What Data Quality Metrics Should Your Organisation Measure?
Image created with DALL.E 2

What Data Quality Metrics Should Your Organisation Measure?


Introduction

Peter Drucker once said: “If you can't measure it, you can't improve it”.

Amidst the explosion of all things data across the world, we have become obsessed with collecting each and every byte that we can get our hands on. One of my favourite stats to illustrate this was reported by Bernard Marr, who stated that every two days we create as much data as we did since the beginning of time until 2003. Yes, every two days!

Amongst this data hoarding obsession enterprise organisations are drooling over key performance indicators, outcomes and key results, market data feeds, customer sentiment and dynamic dashboards like a child standing in front of a sweetshop.

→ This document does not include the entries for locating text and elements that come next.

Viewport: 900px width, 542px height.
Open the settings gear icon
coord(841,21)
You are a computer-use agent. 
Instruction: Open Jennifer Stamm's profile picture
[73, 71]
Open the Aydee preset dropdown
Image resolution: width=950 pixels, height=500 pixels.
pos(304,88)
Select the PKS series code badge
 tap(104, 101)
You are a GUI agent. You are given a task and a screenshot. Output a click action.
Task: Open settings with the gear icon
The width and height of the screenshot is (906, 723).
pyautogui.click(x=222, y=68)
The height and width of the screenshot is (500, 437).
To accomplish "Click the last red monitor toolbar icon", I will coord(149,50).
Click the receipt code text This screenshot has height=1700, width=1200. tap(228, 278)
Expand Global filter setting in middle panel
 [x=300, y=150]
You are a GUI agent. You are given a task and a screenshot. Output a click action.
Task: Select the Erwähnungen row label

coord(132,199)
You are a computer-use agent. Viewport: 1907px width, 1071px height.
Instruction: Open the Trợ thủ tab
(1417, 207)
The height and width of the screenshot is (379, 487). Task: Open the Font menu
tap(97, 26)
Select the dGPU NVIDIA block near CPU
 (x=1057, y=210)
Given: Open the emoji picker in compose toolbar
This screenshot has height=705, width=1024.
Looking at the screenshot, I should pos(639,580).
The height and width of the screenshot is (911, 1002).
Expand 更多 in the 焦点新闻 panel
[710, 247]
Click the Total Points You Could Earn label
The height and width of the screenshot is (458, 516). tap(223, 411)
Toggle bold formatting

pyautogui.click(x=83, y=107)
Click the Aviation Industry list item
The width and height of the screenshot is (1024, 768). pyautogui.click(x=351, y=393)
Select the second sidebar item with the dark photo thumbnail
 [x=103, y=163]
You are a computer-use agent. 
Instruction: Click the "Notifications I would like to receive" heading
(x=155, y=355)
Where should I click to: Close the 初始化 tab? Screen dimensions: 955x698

However, often this rush to get hold of mountains of data comes at the cost of the quality of that data. Perhaps what is more important in today’s world is to measure what matters to your business.

I hold that Drucker’s statement has stood the test of time and it’s imperative, now more than ever, to ensure that your organisation is focusing its decisions on high-quality, trusted data sources as part of its wider business strategy.

In short, data quality is absolutely essential to ensure your business is making the right decisions, at the right time.

But how can your organisation ensure that the data you are using to inform your decision-making processes is of a high calibre?

For anyone who is familiar with the DevOps movement, you’ll no doubt have already read either the Phoenix Project or Accelerate. Both of these books discuss the importance of benchmarking an organisation's ability to deliver software change prior to implementing strategies to accelerate time-to-market.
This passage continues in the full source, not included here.